In Mephistopheles ci sono corpi sofferenti, vecchi, ormai dimentichi del resto del mondo, foto di figli e nipoti appese alle pareti e letti rifatti per accogliere nuovi ospiti. La prima tappa di questo tour è devastante e rappresenta, per certi versi, il capolino dell’umanità, soprattutto se letto alla luce dei fatti lombardi. Dalla seconda, si ricomincia da zero, Simone Derai ci trasporta in un museo, dominato da statue classiche, ma anche dentro i riti delle diverse religioni del mondo. Esploriamo, così, l’alto, i punti di contatto tra l’Uomo e il Divino e il basso, gli allevamenti intensivi, lo sfruttamento di territori per inseguire sogni di profitto, i macelli. L’uomo che controlla la Natura, anche i processi riproduttivi, in nome del dio denaro, una problematicità espressa da un’esperienza estetica forte, dominata da un soundscape semantico privo di temporalità fatto di rimandi alla musica classica, ai rumori industriali e ai suoni della natura.
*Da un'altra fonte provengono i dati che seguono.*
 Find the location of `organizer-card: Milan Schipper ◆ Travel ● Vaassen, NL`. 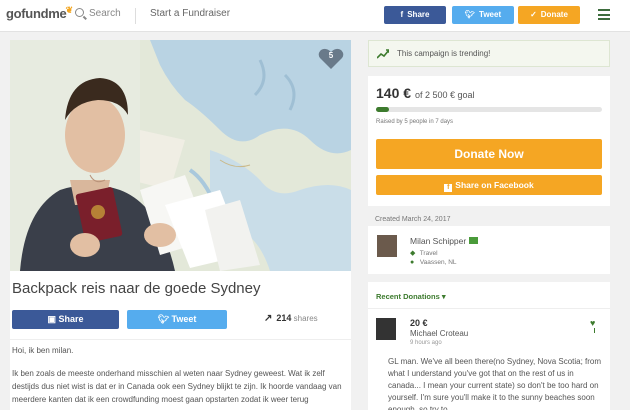

organizer-card: Milan Schipper ◆ Travel ● Vaassen, NL is located at coordinates (489, 250).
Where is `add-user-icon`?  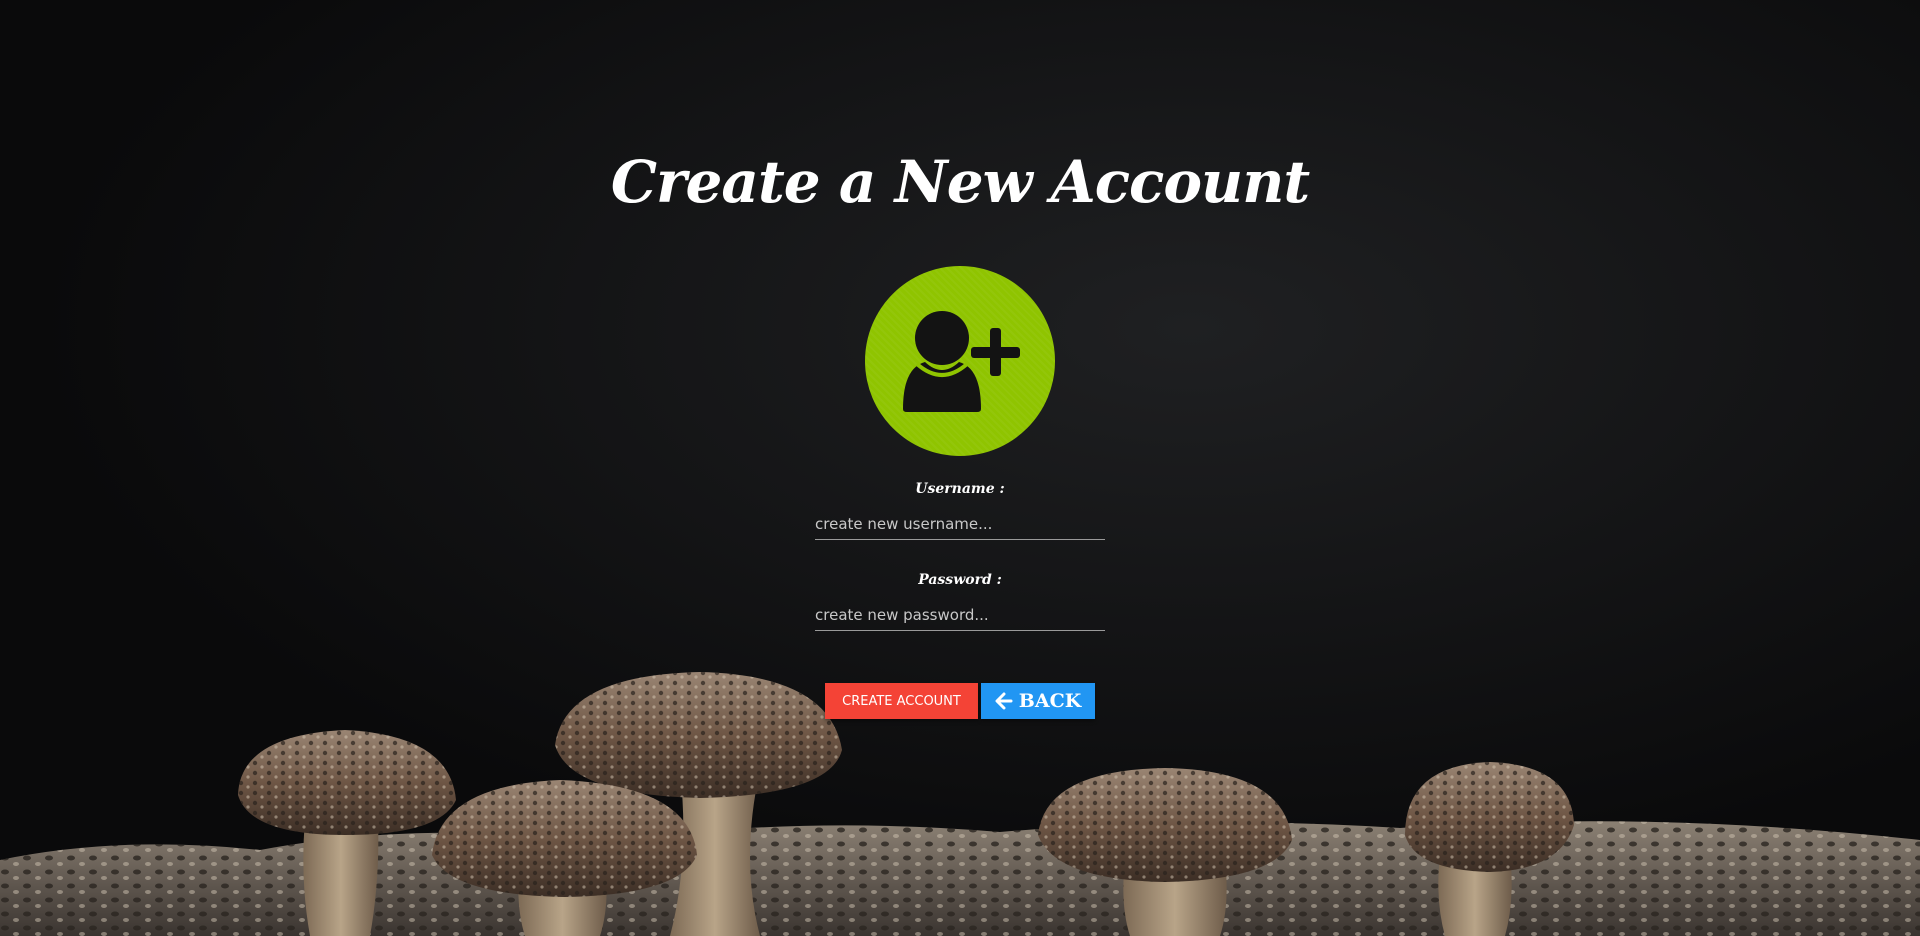
add-user-icon is located at coordinates (960, 361).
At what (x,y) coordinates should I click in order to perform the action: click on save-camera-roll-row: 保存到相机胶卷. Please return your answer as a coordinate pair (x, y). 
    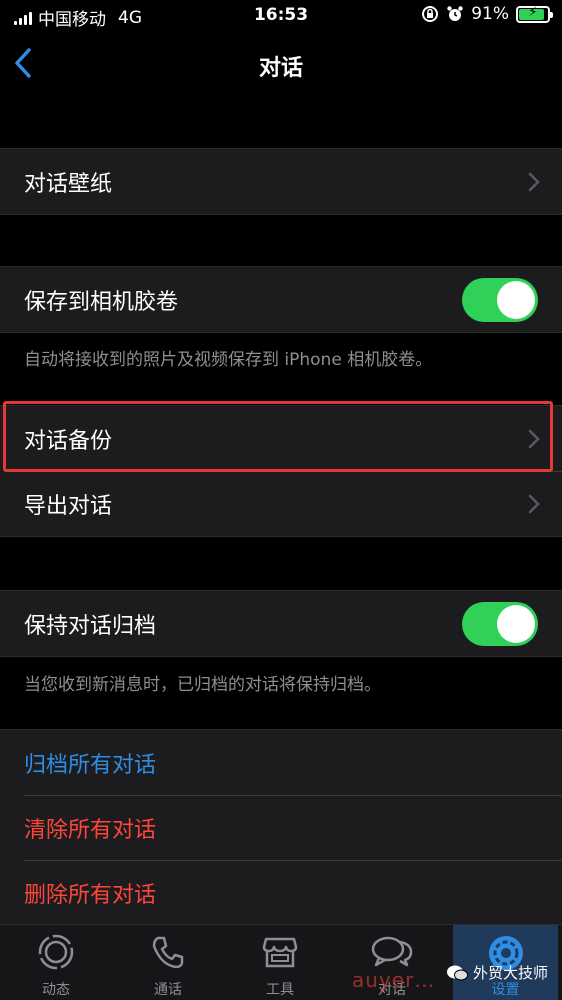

Ne viene fuori un’opera aperta, che si ripete e riscrive di capitolo in capitolo, dall’intertestualità imprevista, che si libera dall’oggetto artistico per farsi significante ma, al contempo, si vincola alla potenza delle immagini e del suono. Lo spettatore osserva, intraprende questo viaggio senza avere troppe informazioni iniziali ma, ben presto, si ritrova ad essere parte di un sistema corrotto, distruttivo e totalitario, che ci inchioda al gioco mortifero del capitale.

Niente di nuovo, tutto già visto, una fabula nera, dallo schema favolistico uomini-animali-dei, senza una vera e propria morale. L’uomo potrebbe costruire una società equa e giusta se riuscisse a tornare ad essere un elemento della Natura, rispettandola e consacrandola. Eppure, per ripartire veramente, forse non avevamo bisogno di questo ennesimo – già visto e metabolizzato – shock.